Banning books is an old story
Re “School board swears off a profane novel,” Feb. 4
The article about the Newman Crows Landing Board of Education reminded me of a brouhaha in Southern California in the early 1960s. It was about a book called “Dictionary of American Slang” that was discovered in school libraries.
As I recall, The Times ran articles about the organized opposition, as well as hysterical letters from readers. Families were so concerned about the “dirty words” contained in the book that they formed action groups to have it banned from school libraries.
To fund the crusade, shocked book banners scoured the book’s contents to find bad words, which they then printed and sold. I believe the several pages cost about a dime - and kids bought them up!

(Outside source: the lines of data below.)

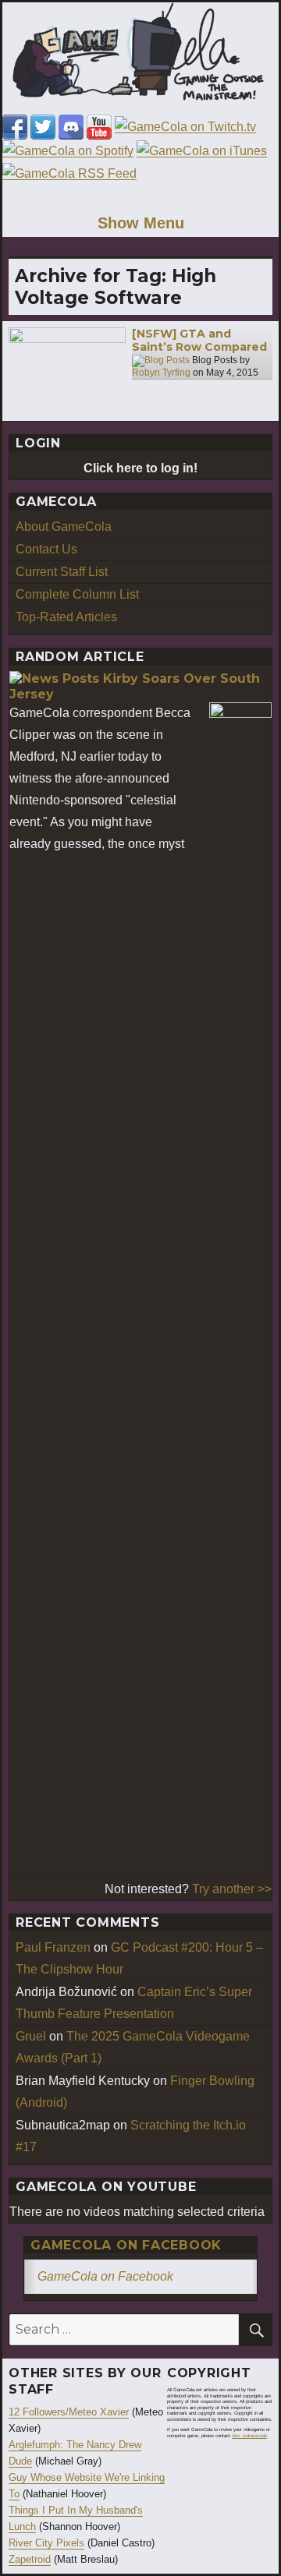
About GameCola (64, 526)
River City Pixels (46, 2543)
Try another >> (232, 1889)
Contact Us (46, 549)
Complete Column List (77, 594)
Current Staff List (62, 571)
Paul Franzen (53, 1947)
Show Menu (141, 222)
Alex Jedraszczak (249, 2435)
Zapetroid (30, 2559)
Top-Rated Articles (66, 617)
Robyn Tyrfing (161, 372)
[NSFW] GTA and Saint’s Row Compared (199, 341)
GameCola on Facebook (126, 2245)
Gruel (31, 2036)
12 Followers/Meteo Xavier (69, 2412)
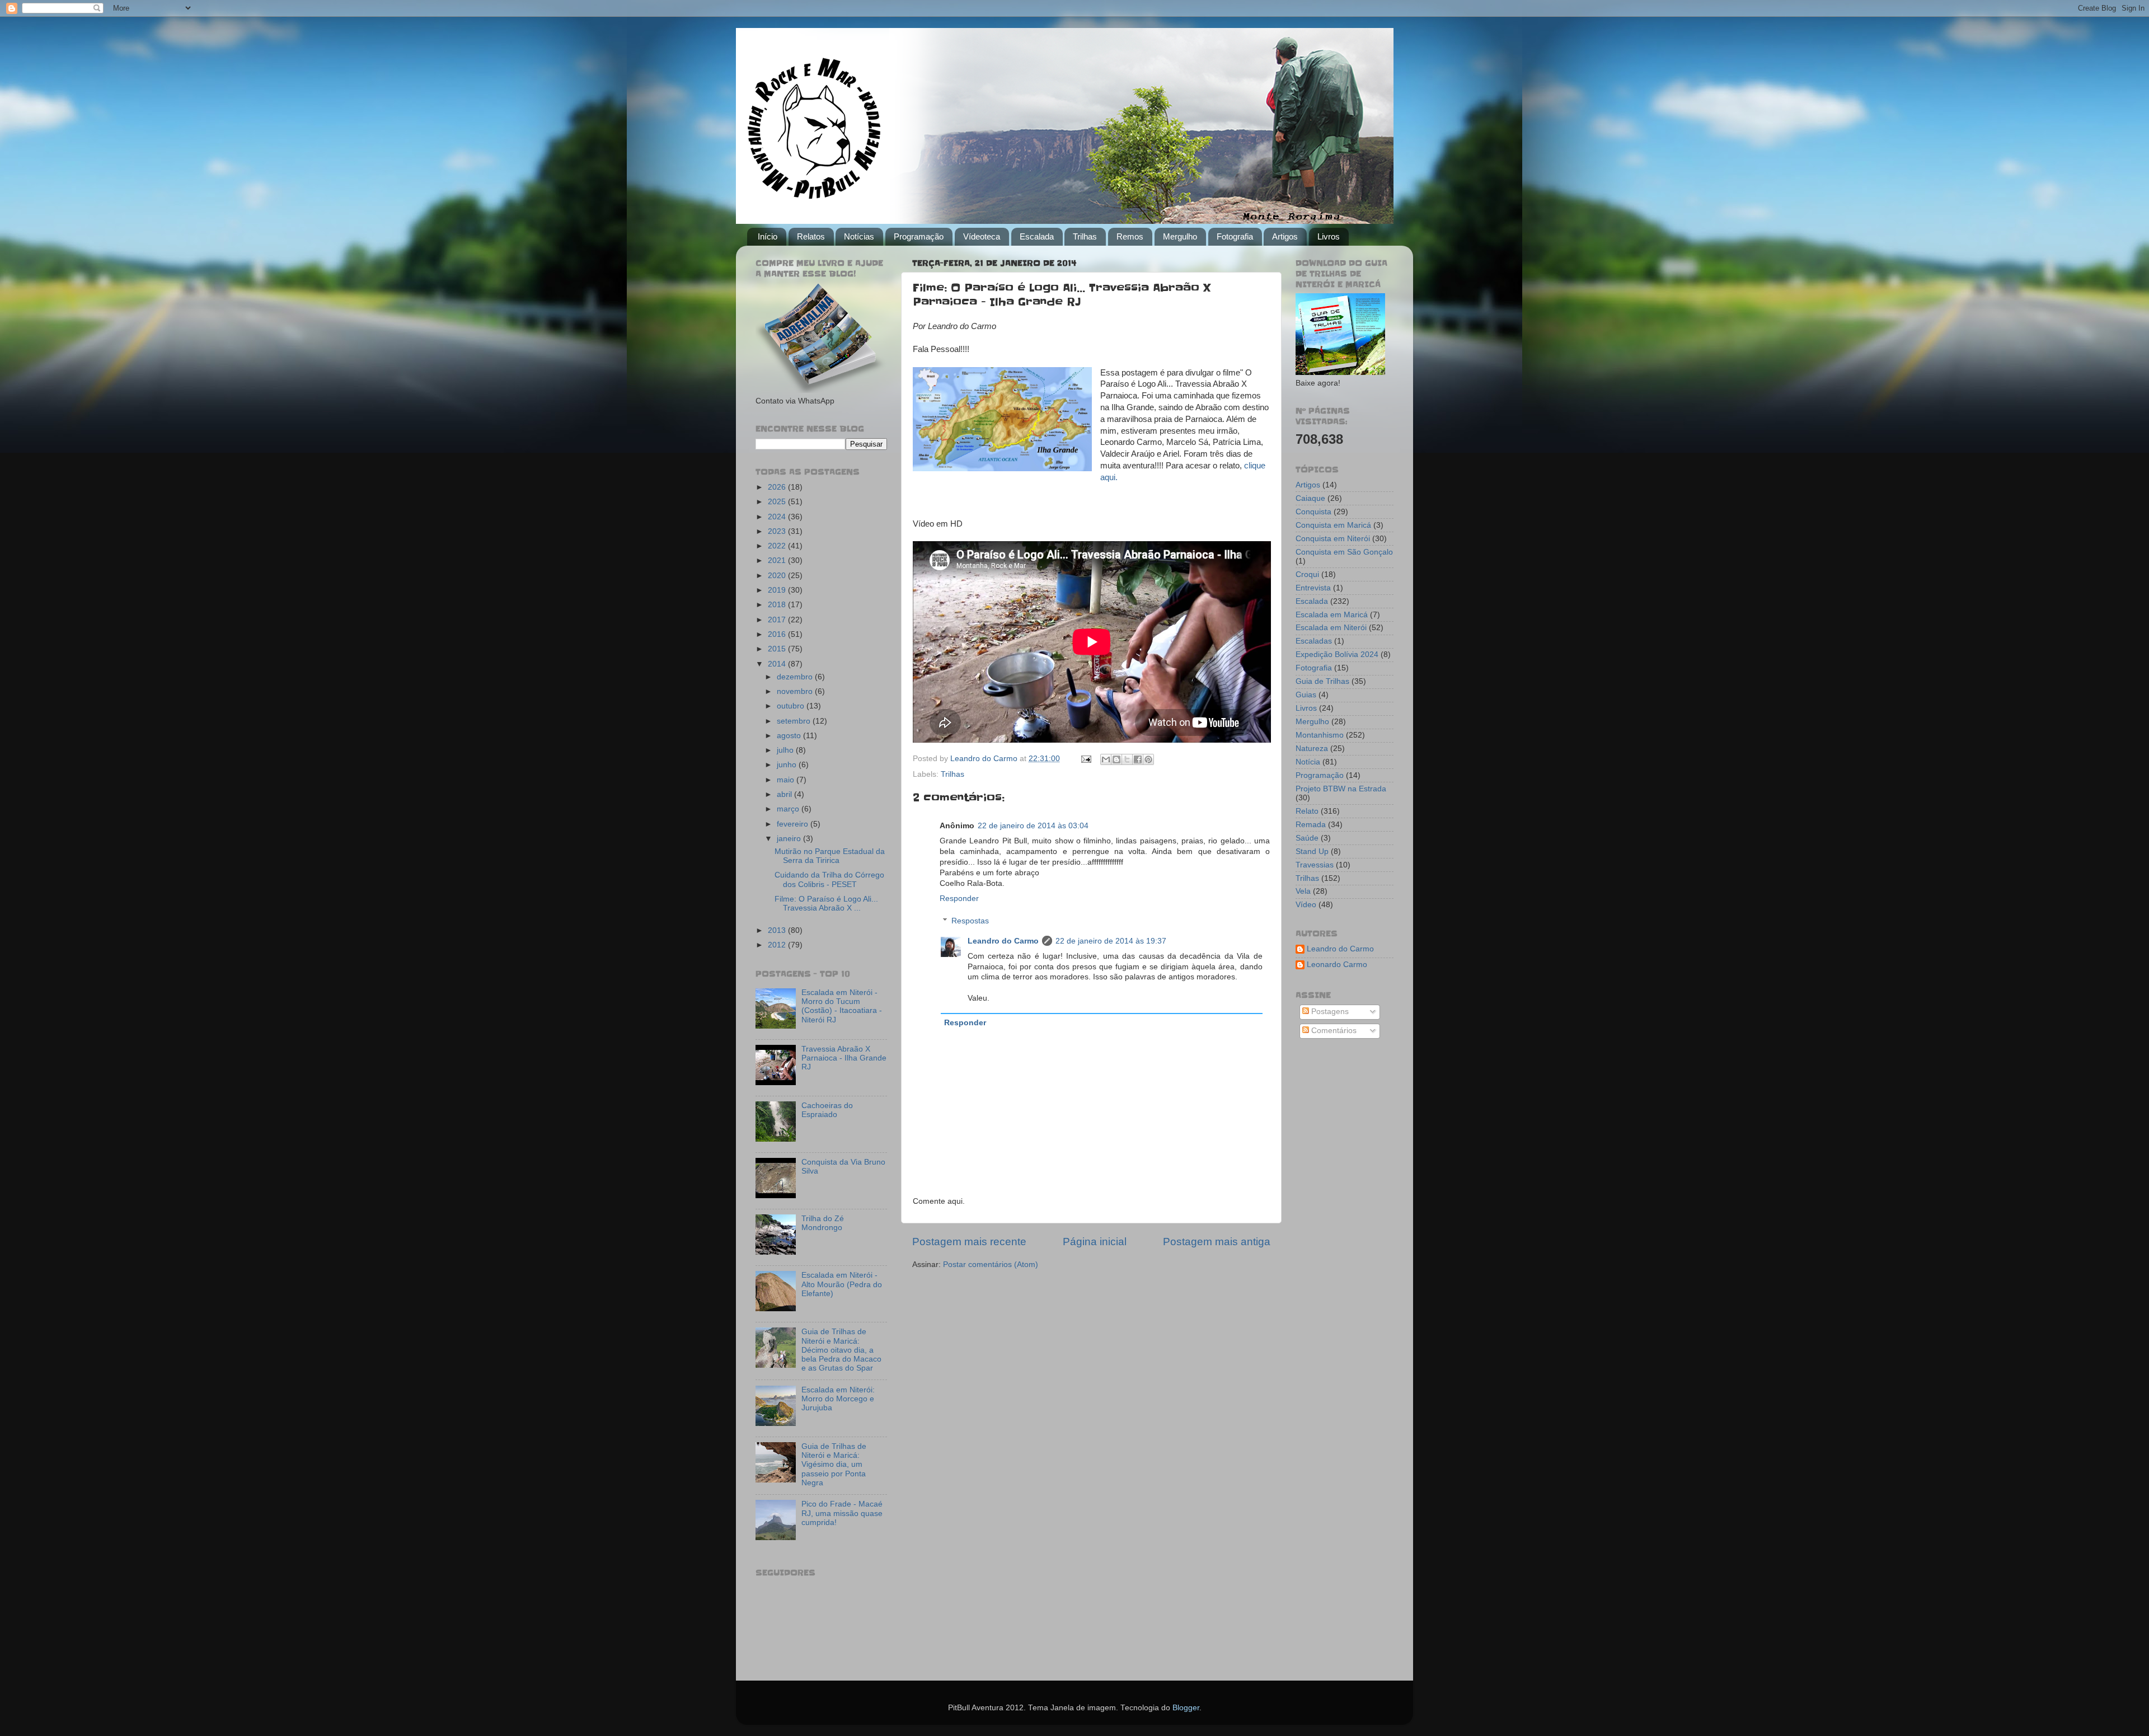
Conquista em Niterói (1333, 538)
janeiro (790, 838)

Finally, I remember a letter to The Times by a writer who identified herself as a 16-year-old high school student, who wrote that there were no words in the dictionary that she didn’t hear daily on campus; she pointed out that kids who used those words never went into the library.
I hope Newman Crows Landing also has some sensible high school students who can put this issue into perspective.
I am not often compelled to drop the newspaper and run frantically to the computer to send a letter to the editor, but the banning of “Bless Me, Ultima” got my blood boiling.
As a young Chicano student, I can honestly say that this book had a profound effect on my life -- these were characters I could identify with. There are beautiful lessons in the book: pride in family, respect for elders and traditions, questioning things you know in your heart don’t make sense and, most of all, taking the tragic consequences of life and turning them into your strengths.
These are morals I teach my teenage daughter, who read the book when she was 12. It’s a sad day for our country every time small-minded people are allowed to ban a work of art.